For instance, in these notes of a talk by Martin Sombra http://www.maia.ub.edu/~sombra/talks/mega2003/mega2003.pdf
A concept of height is defined for projective varieties defined over $\mathbb{Q}$, see pages 7-8 in the link attached.
Basically, $[k]:\mathbb{P}^{n}\to \mathbb{P}^{n}$ is defined via $(x_0:\dots:x_n)\mapsto(x_0^k:\dots:x_n^k).$ For a variety $X\subset \mathbb{P}^n$ defined over $\mathbb{Q}$ they set $h_{naive}(X)=h(Ch_X)$ where $Ch_X$ is a primitive form of the chow form of $X$, and the set:
$h(X)=deg(X)\cdot \lim_{k\to\infty}\frac{h_{naive}([k]X)}{kdeg([k]X)}$
Similar notation can be found in papers by Clarice philipon and his students.
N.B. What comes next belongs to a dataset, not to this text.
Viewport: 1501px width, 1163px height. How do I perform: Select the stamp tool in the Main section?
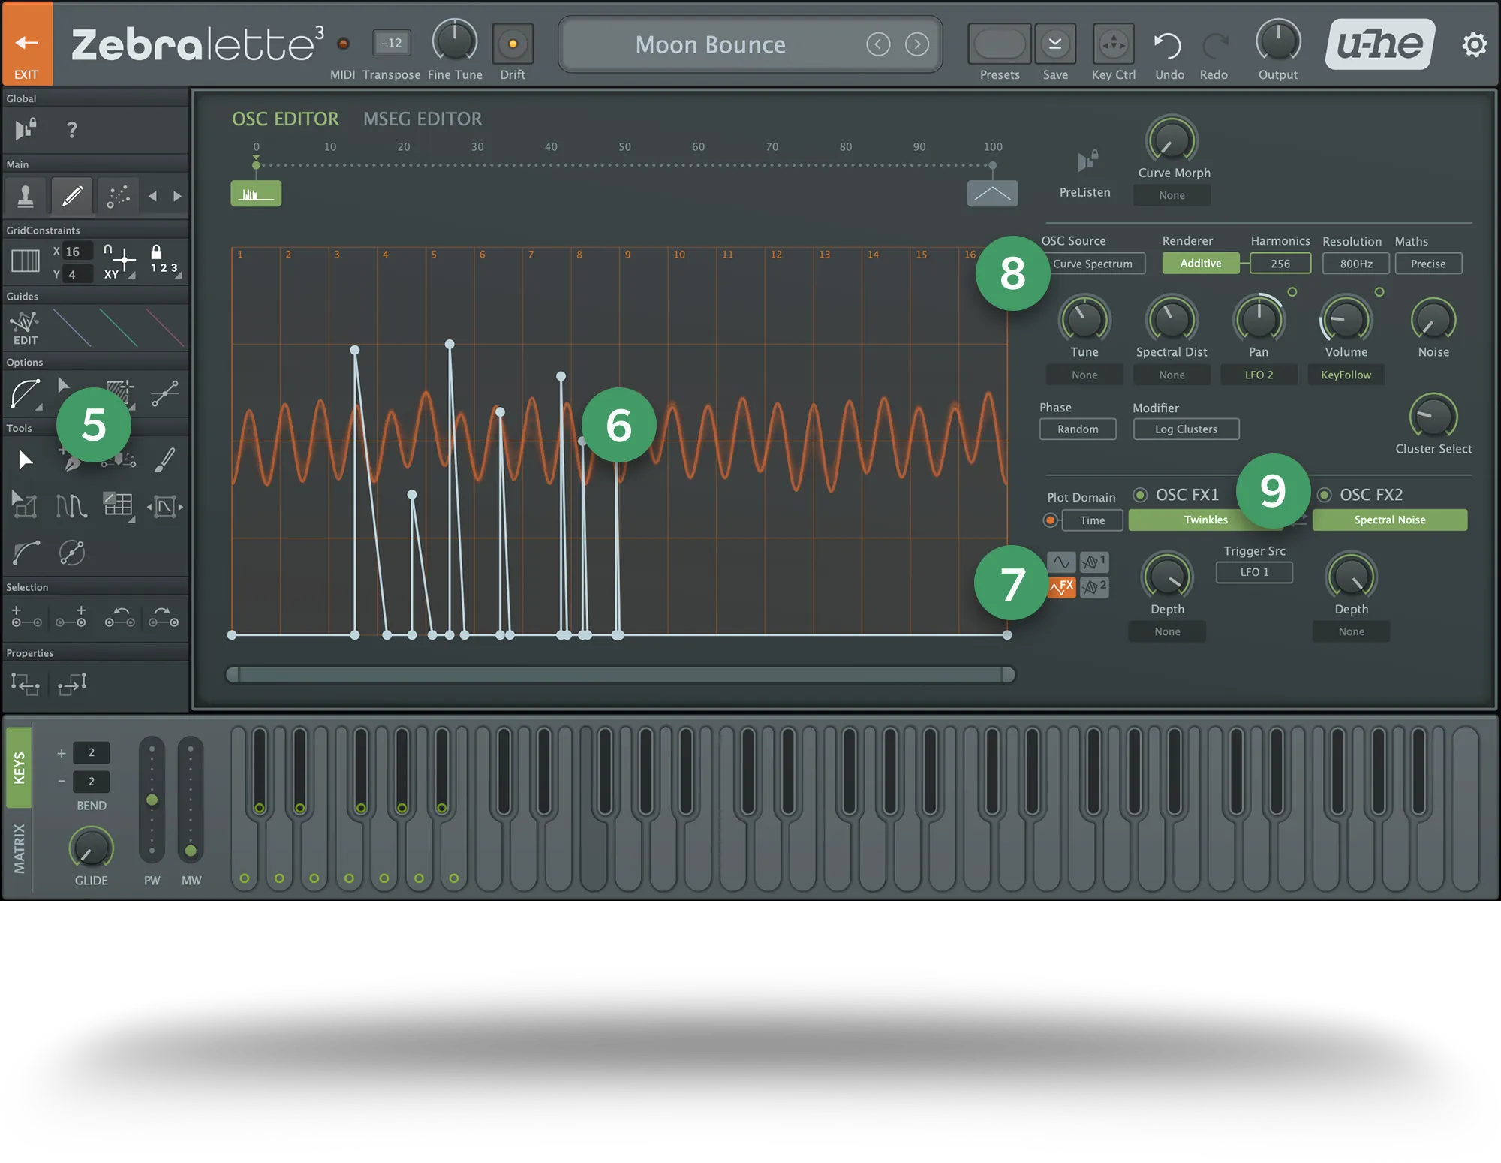(x=26, y=195)
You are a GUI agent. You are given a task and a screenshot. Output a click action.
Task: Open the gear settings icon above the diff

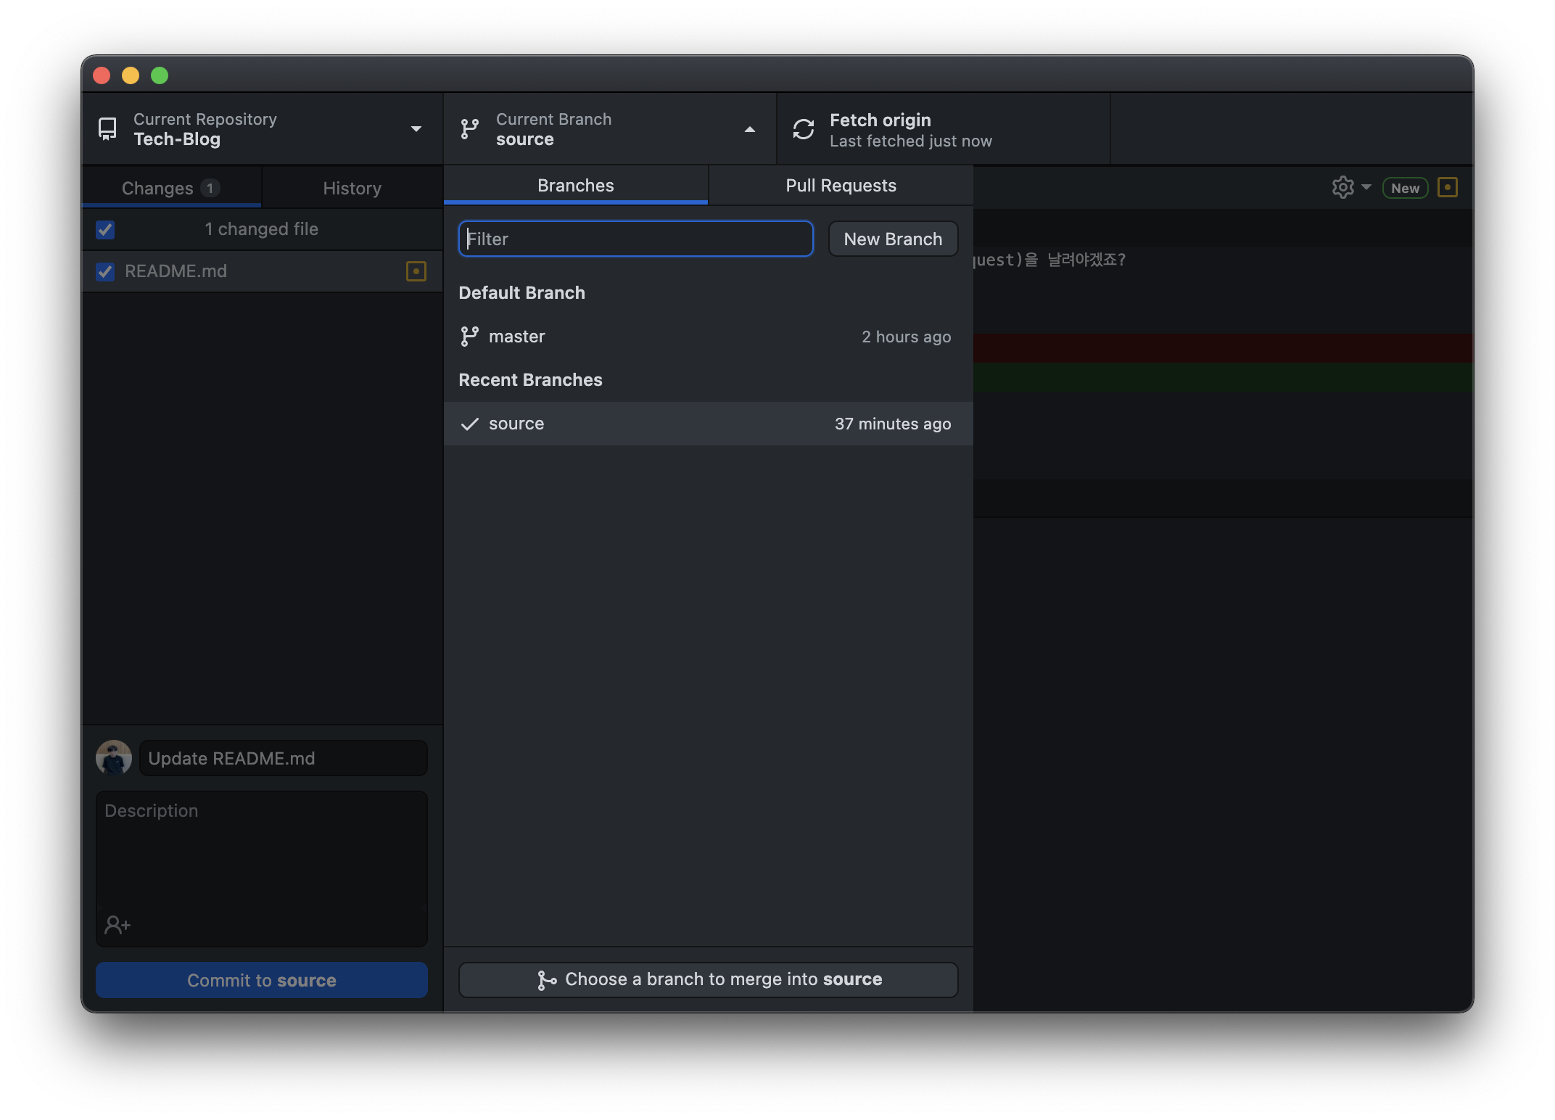coord(1342,187)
My question is: What is meant exactly by $[k]X$? It looks like set theoretic image but that may not end up an algebraic set even. For example if $X=\{xz=y^{2}\}$ then $[k](X)=\{x^{1/k}z^{1/k}=y^{2/k}\}$ which is not algebraic. Maybe inverse image is meant?
In any case I would be happy for your advice. Thank you!